• [Exercise instructions] Convert the data below into a JSON list of strings with one string per line, omitting blank lines.

• [Supplied information]
※

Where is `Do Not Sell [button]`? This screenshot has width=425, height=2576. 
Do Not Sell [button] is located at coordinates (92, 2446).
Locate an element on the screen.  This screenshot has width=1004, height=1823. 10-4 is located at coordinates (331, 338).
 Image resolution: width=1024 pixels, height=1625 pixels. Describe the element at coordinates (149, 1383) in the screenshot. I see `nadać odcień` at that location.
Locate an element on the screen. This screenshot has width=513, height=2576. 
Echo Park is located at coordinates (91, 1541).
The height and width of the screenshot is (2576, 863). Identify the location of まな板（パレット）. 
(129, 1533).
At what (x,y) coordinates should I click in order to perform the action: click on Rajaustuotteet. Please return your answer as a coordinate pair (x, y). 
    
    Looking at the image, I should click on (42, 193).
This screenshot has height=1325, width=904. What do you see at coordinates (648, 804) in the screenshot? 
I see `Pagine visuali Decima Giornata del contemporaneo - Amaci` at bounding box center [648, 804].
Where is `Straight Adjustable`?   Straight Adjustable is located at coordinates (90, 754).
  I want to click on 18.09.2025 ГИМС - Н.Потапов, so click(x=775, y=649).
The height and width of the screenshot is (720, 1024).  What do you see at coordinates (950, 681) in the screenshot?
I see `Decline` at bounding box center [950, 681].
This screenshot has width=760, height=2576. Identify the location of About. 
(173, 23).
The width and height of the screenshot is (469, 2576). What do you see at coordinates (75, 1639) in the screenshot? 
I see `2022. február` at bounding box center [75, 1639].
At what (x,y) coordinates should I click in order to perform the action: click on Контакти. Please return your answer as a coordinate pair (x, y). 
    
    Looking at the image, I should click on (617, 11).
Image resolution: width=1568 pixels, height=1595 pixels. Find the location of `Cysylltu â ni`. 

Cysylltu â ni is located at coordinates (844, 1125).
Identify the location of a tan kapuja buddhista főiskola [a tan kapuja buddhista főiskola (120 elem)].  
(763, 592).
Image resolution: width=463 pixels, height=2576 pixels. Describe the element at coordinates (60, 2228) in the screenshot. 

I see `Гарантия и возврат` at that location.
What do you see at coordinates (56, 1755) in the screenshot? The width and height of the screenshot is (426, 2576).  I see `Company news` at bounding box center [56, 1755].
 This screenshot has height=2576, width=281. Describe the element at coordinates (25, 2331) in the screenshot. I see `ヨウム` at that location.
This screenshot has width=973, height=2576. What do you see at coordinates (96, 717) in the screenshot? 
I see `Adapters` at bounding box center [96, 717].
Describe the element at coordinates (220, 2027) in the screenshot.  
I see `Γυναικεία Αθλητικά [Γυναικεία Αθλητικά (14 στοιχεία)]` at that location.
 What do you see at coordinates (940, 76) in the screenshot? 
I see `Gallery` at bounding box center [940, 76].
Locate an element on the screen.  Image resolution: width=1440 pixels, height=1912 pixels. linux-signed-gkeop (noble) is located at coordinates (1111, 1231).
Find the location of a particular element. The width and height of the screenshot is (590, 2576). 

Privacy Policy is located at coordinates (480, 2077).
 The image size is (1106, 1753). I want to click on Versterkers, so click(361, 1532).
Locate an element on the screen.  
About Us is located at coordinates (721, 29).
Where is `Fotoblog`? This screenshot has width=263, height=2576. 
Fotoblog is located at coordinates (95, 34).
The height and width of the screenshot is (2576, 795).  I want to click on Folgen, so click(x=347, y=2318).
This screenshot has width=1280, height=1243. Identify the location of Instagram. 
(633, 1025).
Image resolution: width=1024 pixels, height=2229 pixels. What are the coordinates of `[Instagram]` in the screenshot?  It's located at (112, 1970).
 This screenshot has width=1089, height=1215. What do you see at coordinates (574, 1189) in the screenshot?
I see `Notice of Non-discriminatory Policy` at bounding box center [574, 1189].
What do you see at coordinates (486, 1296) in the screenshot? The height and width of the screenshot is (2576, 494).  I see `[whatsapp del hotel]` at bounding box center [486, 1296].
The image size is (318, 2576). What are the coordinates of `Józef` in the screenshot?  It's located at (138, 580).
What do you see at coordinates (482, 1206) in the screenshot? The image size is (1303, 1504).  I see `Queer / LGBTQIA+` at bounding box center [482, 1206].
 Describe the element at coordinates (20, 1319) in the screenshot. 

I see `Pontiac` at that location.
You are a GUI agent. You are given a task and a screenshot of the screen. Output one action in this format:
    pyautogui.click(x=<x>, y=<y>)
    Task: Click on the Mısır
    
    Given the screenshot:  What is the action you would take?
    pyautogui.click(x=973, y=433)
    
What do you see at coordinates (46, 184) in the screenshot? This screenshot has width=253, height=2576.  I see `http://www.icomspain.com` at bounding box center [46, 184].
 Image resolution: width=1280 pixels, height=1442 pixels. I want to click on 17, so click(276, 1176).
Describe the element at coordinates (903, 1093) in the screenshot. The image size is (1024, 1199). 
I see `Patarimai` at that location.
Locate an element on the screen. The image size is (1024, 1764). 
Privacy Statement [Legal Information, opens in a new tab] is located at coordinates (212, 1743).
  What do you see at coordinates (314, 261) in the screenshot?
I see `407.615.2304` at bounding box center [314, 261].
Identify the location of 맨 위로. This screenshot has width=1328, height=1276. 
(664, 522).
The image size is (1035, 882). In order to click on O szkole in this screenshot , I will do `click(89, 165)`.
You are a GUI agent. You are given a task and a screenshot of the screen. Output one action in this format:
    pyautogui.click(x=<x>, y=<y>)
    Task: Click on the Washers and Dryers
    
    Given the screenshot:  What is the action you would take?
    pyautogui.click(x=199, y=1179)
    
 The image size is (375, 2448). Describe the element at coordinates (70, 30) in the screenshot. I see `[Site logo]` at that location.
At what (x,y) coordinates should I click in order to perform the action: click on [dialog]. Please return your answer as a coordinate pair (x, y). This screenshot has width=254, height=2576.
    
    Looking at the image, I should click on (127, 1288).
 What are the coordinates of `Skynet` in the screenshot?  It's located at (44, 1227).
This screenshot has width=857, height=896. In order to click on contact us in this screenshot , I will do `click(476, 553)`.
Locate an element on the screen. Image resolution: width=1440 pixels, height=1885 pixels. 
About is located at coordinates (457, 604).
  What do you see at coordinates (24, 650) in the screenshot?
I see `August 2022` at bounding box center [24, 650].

※

• [Solution to the problem]
[
  "Where is `Do Not Sell [button]`? This screenshot has width=425, height=2576. ",
  "Do Not Sell [button] is located at coordinates (92, 2446).",
  "Locate an element on the screen.  This screenshot has width=1004, height=1823. 10-4 is located at coordinates (331, 338).",
  " Image resolution: width=1024 pixels, height=1625 pixels. Describe the element at coordinates (149, 1383) in the screenshot. I see `nadać odcień` at that location.",
  "Locate an element on the screen. This screenshot has width=513, height=2576. ",
  "Echo Park is located at coordinates (91, 1541).",
  "The height and width of the screenshot is (2576, 863). Identify the location of まな板（パレット）. ",
  "(129, 1533).",
  "At what (x,y) coordinates should I click in order to perform the action: click on Rajaustuotteet. Please return your answer as a coordinate pair (x, y). ",
  "    Looking at the image, I should click on (42, 193).",
  "This screenshot has height=1325, width=904. What do you see at coordinates (648, 804) in the screenshot? ",
  "I see `Pagine visuali Decima Giornata del contemporaneo - Amaci` at bounding box center [648, 804].",
  "Where is `Straight Adjustable`?   Straight Adjustable is located at coordinates (90, 754).",
  "  I want to click on 18.09.2025 ГИМС - Н.Потапов, so click(x=775, y=649).",
  "The height and width of the screenshot is (720, 1024).  What do you see at coordinates (950, 681) in the screenshot?",
  "I see `Decline` at bounding box center [950, 681].",
  "This screenshot has width=760, height=2576. Identify the location of About. ",
  "(173, 23).",
  "The width and height of the screenshot is (469, 2576). What do you see at coordinates (75, 1639) in the screenshot? ",
  "I see `2022. február` at bounding box center [75, 1639].",
  "At what (x,y) coordinates should I click in order to perform the action: click on Контакти. Please return your answer as a coordinate pair (x, y). ",
  "    Looking at the image, I should click on (617, 11).",
  "Image resolution: width=1568 pixels, height=1595 pixels. Find the location of `Cysylltu â ni`. ",
  "Cysylltu â ni is located at coordinates (844, 1125).",
  "Identify the location of a tan kapuja buddhista főiskola [a tan kapuja buddhista főiskola (120 elem)].  ",
  "(763, 592).",
  "Image resolution: width=463 pixels, height=2576 pixels. Describe the element at coordinates (60, 2228) in the screenshot. ",
  "I see `Гарантия и возврат` at that location.",
  "What do you see at coordinates (56, 1755) in the screenshot? The width and height of the screenshot is (426, 2576).  I see `Company news` at bounding box center [56, 1755].",
  " This screenshot has height=2576, width=281. Describe the element at coordinates (25, 2331) in the screenshot. I see `ヨウム` at that location.",
  "This screenshot has width=973, height=2576. What do you see at coordinates (96, 717) in the screenshot? ",
  "I see `Adapters` at bounding box center [96, 717].",
  "Describe the element at coordinates (220, 2027) in the screenshot.  ",
  "I see `Γυναικεία Αθλητικά [Γυναικεία Αθλητικά (14 στοιχεία)]` at that location.",
  " What do you see at coordinates (940, 76) in the screenshot? ",
  "I see `Gallery` at bounding box center [940, 76].",
  "Locate an element on the screen.  Image resolution: width=1440 pixels, height=1912 pixels. linux-signed-gkeop (noble) is located at coordinates (1111, 1231).",
  "Find the location of a particular element. The width and height of the screenshot is (590, 2576). ",
  "Privacy Policy is located at coordinates (480, 2077).",
  " The image size is (1106, 1753). I want to click on Versterkers, so click(361, 1532).",
  "Locate an element on the screen.  ",
  "About Us is located at coordinates (721, 29).",
  "Where is `Fotoblog`? This screenshot has width=263, height=2576. ",
  "Fotoblog is located at coordinates (95, 34).",
  "The height and width of the screenshot is (2576, 795).  I want to click on Folgen, so click(x=347, y=2318).",
  "This screenshot has width=1280, height=1243. Identify the location of Instagram. ",
  "(633, 1025).",
  "Image resolution: width=1024 pixels, height=2229 pixels. What are the coordinates of `[Instagram]` in the screenshot?  It's located at (112, 1970).",
  " This screenshot has width=1089, height=1215. What do you see at coordinates (574, 1189) in the screenshot?",
  "I see `Notice of Non-discriminatory Policy` at bounding box center [574, 1189].",
  "What do you see at coordinates (486, 1296) in the screenshot? The height and width of the screenshot is (2576, 494).  I see `[whatsapp del hotel]` at bounding box center [486, 1296].",
  "The image size is (318, 2576). What are the coordinates of `Józef` in the screenshot?  It's located at (138, 580).",
  "What do you see at coordinates (482, 1206) in the screenshot? The image size is (1303, 1504).  I see `Queer / LGBTQIA+` at bounding box center [482, 1206].",
  " Describe the element at coordinates (20, 1319) in the screenshot. ",
  "I see `Pontiac` at that location.",
  "You are a GUI agent. You are given a task and a screenshot of the screen. Output one action in this format:",
  "    pyautogui.click(x=<x>, y=<y>)",
  "    Task: Click on the Mısır",
  "    Given the screenshot:  What is the action you would take?",
  "    pyautogui.click(x=973, y=433)",
  "What do you see at coordinates (46, 184) in the screenshot? This screenshot has width=253, height=2576.  I see `http://www.icomspain.com` at bounding box center [46, 184].",
  " Image resolution: width=1280 pixels, height=1442 pixels. I want to click on 17, so click(276, 1176).",
  "Describe the element at coordinates (903, 1093) in the screenshot. The image size is (1024, 1199). ",
  "I see `Patarimai` at that location.",
  "Locate an element on the screen. The image size is (1024, 1764). ",
  "Privacy Statement [Legal Information, opens in a new tab] is located at coordinates (212, 1743).",
  "  What do you see at coordinates (314, 261) in the screenshot?",
  "I see `407.615.2304` at bounding box center [314, 261].",
  "Identify the location of 맨 위로. This screenshot has width=1328, height=1276. ",
  "(664, 522).",
  "The image size is (1035, 882). In order to click on O szkole in this screenshot , I will do `click(89, 165)`.",
  "You are a GUI agent. You are given a task and a screenshot of the screen. Output one action in this format:",
  "    pyautogui.click(x=<x>, y=<y>)",
  "    Task: Click on the Washers and Dryers",
  "    Given the screenshot:  What is the action you would take?",
  "    pyautogui.click(x=199, y=1179)",
  " The image size is (375, 2448). Describe the element at coordinates (70, 30) in the screenshot. I see `[Site logo]` at that location.",
  "At what (x,y) coordinates should I click in order to perform the action: click on [dialog]. Please return your answer as a coordinate pair (x, y). This screenshot has width=254, height=2576.",
  "    Looking at the image, I should click on (127, 1288).",
  " What are the coordinates of `Skynet` in the screenshot?  It's located at (44, 1227).",
  "This screenshot has width=857, height=896. In order to click on contact us in this screenshot , I will do `click(476, 553)`.",
  "Locate an element on the screen. Image resolution: width=1440 pixels, height=1885 pixels. ",
  "About is located at coordinates (457, 604).",
  "  What do you see at coordinates (24, 650) in the screenshot?",
  "I see `August 2022` at bounding box center [24, 650]."
]